Data extracted from a collection
★ ★ ★ ★ ★
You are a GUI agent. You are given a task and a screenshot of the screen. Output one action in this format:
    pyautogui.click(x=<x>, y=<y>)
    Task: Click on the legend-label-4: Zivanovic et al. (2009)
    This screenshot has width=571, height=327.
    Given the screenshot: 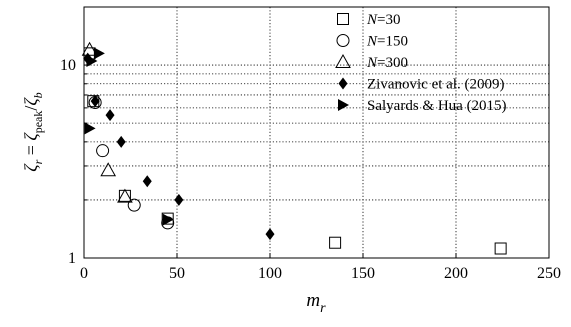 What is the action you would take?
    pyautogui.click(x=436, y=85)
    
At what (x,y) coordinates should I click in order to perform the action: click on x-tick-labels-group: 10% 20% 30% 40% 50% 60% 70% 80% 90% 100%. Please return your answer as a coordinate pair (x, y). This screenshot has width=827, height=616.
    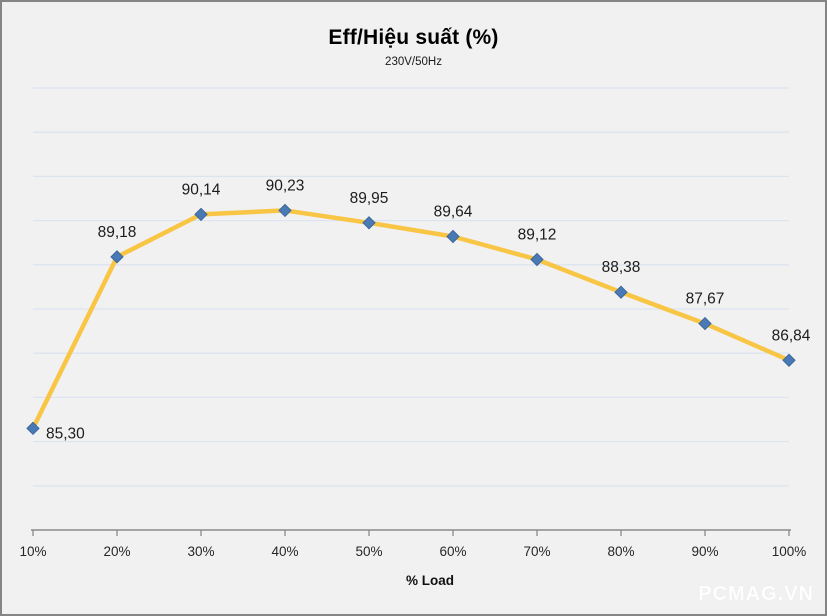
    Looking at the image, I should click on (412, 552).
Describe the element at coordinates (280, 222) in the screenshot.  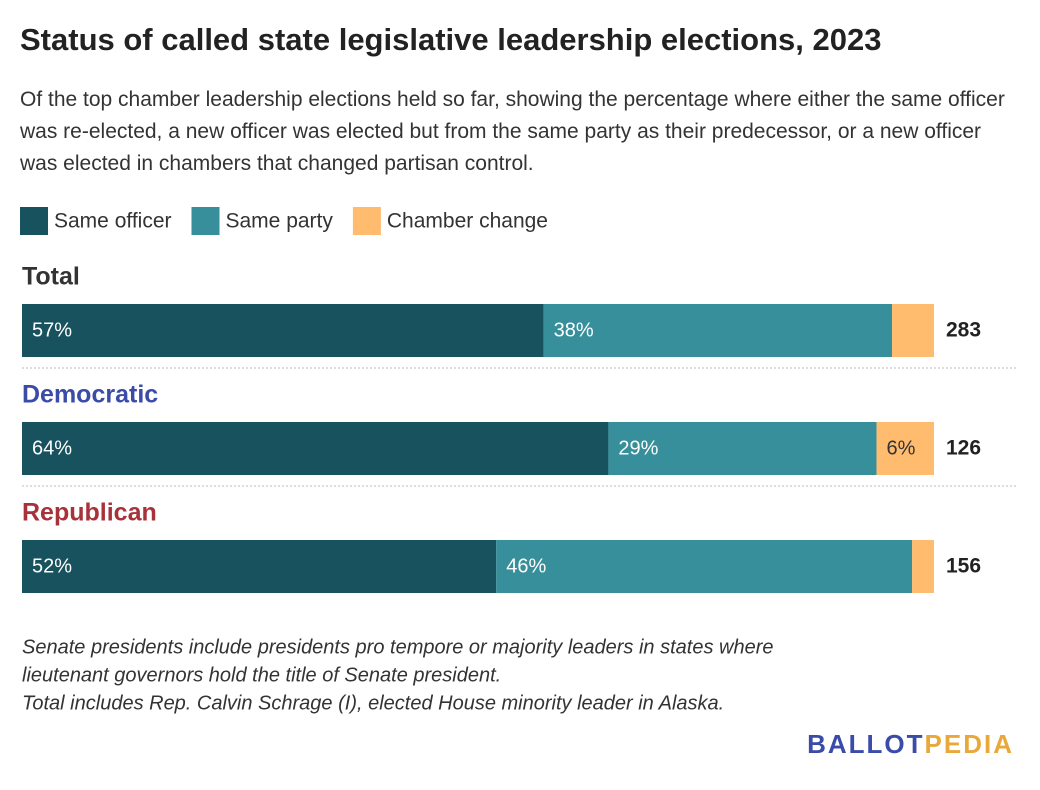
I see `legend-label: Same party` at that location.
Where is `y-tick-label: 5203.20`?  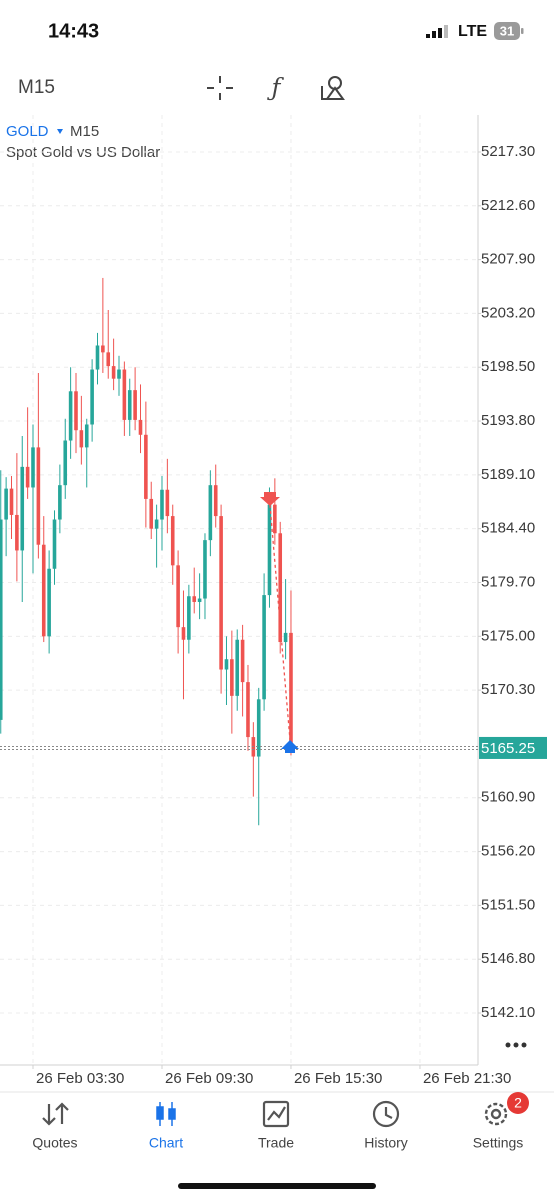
★ ★ ★ ★ ★
Exercise goal
Give as a numbered list every line of the items from the line with "Describe the element" through the last line, skipping blank lines. Leave the pictures out of the answer.

Problem solution
1. Describe the element at coordinates (280, 222) in the screenshot.  
2. I see `legend-label: Same party` at that location.
3. Where is `y-tick-label: 5203.20`?  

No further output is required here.